En segundo lugar, quiero detenerme ahora en un detalle dramático. Es muy triste que, siendo verdad que en el Hijo hayan sido creadas todas las cosas en los cielos y en la tierra, que todo haya sido creado por él y para él, se haga uno de nosotros y nos diga el texto de hoy: “El mundo no lo conoció. Vino a su casa, y los suyos no lo recibieron”. El Hijo de Dios no ha sido acogido con los brazos abiertos, sino rechazado. Toda la historia de Jesús es una historia de precariedad, de indigencia, de rechazo, de persecución y de muerte.

Piensa ahora en ti. Tú que has sido creado también por Dios, a imagen y semejanza suya, ¿acoges a Jesús en tu vida o encuentra también rechazo en ti?

Acógelo sin dudar, como un hijo amado de Dios. Te lo dice hoy el texto: “A cuantos lo recibieron, les dio poder de ser hijos de Dios”. De su plenitud recibirás gracia tras gracia.

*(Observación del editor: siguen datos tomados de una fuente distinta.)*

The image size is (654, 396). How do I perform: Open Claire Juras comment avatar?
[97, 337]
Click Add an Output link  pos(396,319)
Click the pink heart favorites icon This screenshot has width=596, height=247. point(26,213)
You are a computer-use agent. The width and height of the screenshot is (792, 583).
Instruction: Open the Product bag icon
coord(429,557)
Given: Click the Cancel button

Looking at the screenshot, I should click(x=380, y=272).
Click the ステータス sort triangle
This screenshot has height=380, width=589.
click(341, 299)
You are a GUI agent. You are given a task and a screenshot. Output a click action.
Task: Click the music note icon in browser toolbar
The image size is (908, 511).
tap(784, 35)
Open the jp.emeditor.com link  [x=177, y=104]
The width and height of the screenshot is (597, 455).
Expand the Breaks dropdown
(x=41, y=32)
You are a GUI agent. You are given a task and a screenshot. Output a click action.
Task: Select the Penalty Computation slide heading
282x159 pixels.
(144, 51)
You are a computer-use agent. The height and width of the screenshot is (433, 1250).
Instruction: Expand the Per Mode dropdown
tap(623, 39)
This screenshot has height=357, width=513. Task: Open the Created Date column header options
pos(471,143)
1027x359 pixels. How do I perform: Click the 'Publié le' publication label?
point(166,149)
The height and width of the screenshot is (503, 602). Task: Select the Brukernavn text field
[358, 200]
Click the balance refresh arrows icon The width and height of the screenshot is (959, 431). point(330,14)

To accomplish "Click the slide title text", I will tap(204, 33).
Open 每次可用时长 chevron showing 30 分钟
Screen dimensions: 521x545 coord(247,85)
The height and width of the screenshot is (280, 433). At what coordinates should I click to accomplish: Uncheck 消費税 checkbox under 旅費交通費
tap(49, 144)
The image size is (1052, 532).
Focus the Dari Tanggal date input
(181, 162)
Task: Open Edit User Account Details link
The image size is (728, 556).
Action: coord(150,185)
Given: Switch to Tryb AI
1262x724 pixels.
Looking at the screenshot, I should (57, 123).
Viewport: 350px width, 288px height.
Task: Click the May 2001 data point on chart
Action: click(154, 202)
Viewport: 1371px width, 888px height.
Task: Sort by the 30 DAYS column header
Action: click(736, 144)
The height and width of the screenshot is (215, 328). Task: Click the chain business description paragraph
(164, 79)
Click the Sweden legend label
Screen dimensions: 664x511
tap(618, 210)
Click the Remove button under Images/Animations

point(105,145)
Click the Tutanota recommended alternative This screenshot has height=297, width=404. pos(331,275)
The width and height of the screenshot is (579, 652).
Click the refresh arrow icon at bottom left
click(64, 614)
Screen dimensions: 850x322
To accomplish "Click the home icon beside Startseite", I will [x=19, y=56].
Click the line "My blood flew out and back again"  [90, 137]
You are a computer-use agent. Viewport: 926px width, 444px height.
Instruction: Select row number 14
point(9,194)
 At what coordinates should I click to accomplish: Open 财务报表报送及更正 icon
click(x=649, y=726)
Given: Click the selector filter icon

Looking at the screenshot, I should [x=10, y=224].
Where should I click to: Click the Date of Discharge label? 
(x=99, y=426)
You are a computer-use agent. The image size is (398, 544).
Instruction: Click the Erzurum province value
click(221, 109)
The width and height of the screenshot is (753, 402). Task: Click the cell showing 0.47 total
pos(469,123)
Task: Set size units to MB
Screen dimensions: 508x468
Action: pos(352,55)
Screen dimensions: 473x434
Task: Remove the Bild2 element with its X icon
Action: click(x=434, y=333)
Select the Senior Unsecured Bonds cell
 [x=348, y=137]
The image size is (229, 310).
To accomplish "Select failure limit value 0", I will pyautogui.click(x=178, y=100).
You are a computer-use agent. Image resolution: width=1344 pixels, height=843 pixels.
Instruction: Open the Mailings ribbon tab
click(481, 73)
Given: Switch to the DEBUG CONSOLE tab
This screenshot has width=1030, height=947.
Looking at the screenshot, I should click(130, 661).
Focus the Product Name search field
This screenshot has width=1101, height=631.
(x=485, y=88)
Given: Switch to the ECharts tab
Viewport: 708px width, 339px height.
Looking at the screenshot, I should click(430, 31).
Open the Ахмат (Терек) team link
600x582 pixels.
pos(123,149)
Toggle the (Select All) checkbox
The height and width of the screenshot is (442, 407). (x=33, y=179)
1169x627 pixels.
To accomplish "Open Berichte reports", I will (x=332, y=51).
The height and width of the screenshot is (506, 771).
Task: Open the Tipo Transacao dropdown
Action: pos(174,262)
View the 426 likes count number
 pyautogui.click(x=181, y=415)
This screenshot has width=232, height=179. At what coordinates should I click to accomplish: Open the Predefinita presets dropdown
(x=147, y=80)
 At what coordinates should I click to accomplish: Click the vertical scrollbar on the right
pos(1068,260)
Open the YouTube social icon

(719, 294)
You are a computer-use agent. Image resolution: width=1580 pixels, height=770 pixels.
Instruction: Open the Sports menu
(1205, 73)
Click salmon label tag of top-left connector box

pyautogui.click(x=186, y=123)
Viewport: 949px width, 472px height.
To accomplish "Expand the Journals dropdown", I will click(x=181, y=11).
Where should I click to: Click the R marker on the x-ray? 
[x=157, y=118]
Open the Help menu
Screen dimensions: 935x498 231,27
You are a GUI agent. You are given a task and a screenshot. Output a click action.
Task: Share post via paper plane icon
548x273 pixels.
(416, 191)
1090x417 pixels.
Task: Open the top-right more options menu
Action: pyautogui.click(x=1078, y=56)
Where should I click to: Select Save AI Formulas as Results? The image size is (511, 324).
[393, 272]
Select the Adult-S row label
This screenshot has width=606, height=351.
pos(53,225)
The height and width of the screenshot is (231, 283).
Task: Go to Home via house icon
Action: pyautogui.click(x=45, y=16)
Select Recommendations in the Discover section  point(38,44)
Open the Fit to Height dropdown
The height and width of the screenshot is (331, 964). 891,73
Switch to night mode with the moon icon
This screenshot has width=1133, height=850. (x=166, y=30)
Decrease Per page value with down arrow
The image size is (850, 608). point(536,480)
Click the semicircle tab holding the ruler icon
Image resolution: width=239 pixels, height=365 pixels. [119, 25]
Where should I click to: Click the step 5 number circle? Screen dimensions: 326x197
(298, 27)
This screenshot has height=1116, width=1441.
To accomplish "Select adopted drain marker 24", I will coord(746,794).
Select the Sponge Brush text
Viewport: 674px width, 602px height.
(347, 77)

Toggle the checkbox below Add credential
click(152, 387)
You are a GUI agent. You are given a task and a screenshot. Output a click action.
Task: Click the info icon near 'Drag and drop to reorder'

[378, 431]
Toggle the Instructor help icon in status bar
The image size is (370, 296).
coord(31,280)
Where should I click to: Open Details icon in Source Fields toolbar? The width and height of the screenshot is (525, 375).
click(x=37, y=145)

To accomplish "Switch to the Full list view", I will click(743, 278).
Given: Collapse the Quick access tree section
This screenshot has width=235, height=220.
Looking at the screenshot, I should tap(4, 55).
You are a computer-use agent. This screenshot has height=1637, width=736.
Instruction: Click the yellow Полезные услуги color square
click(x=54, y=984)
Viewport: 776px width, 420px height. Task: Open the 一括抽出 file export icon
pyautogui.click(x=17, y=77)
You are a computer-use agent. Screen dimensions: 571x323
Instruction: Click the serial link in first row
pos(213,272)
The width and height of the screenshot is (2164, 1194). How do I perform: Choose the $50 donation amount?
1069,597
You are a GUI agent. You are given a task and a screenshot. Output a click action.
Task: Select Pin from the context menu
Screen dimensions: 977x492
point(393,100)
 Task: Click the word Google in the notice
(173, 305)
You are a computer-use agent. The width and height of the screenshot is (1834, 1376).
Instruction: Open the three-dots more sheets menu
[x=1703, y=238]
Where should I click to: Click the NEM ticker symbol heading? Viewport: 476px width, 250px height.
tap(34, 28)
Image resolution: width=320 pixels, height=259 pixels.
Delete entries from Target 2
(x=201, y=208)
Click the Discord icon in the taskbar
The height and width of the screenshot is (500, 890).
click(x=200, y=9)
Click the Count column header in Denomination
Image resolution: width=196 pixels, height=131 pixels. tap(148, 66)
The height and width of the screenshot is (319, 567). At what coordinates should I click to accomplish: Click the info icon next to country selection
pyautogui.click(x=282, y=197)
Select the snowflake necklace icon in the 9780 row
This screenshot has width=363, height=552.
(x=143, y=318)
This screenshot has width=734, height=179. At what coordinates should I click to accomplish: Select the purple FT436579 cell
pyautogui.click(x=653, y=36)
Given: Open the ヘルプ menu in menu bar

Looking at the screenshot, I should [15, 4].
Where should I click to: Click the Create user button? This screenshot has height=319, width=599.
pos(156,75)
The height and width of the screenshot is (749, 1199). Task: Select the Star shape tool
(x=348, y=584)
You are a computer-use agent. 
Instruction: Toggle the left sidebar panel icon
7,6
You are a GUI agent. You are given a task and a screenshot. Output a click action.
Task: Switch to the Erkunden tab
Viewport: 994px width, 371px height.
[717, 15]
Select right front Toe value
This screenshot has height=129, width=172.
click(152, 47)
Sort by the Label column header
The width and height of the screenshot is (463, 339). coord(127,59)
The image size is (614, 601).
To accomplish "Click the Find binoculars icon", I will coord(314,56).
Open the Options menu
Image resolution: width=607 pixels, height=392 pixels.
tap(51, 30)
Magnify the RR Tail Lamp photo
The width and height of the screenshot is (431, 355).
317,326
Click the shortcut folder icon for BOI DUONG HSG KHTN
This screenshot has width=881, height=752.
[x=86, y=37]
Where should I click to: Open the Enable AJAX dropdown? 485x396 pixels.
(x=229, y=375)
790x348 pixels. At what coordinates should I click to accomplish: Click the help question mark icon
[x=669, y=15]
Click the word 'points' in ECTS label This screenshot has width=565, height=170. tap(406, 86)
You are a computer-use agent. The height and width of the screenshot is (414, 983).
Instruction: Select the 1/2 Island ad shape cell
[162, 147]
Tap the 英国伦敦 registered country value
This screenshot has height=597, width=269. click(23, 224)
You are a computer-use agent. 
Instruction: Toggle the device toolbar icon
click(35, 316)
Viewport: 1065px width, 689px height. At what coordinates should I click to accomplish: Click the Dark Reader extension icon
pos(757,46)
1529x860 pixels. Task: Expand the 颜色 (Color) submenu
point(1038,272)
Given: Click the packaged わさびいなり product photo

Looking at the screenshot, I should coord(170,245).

En tercer lugar, quiero fijarme en la última parte de este texto: “La ley se dio por medio de Moisés, la gracia y la verdad nos han llegado por medio de Jesucristo”. El pueblo de Dios, por medio de Moisés, recibió del Señor una ley, un modo de relacionarse adecuadamente con él. Pero esto es insuficiente. Es más, dirá San Pablo que la ley sólo engendró conciencia de pecado. En Jesús se nos ha dado algo infinitamente mayor y mejor. No una ley, unas normas, unas palabras, un modo de vivir. Jesús nos ha traído al mismo Dios, su gracia y su verdad. No hay nada mayor que Jesús y nada vendrá mayor que él. Termina el texto diciendo: “A Dios nadie lo ha visto jamás: Dios unigénito, que está en el seno del Padre, es quien lo ha dado a conocer”. Dicho de otro modo, Jesús te ha revelado a Dios, el misterio de Dios ha quedado resuelto en Jesús.

¿Crees en el Dios de Jesucristo, en el Dios vivo y verdadero, amoroso, paciente y tierno que él te revela?

CONCLUSIÓN

Pues que este evangelio te lleve a reconocer la presencia de Dios en todas las cosas, a recibirle de verdad en tu vida, a acogerle con fe, esperanza y amor, y a emocionarte con el descubrimiento de un Dios que es maravillosamente increíble.

ORACIÓN

Dios, Padre bueno, nunca dejas de sorprender a tus hijos. Porque tu amor es infinito, porque te has comprometido hasta el final, porque nos haces partícipes de tu felicidad infinita, gracias, Señor.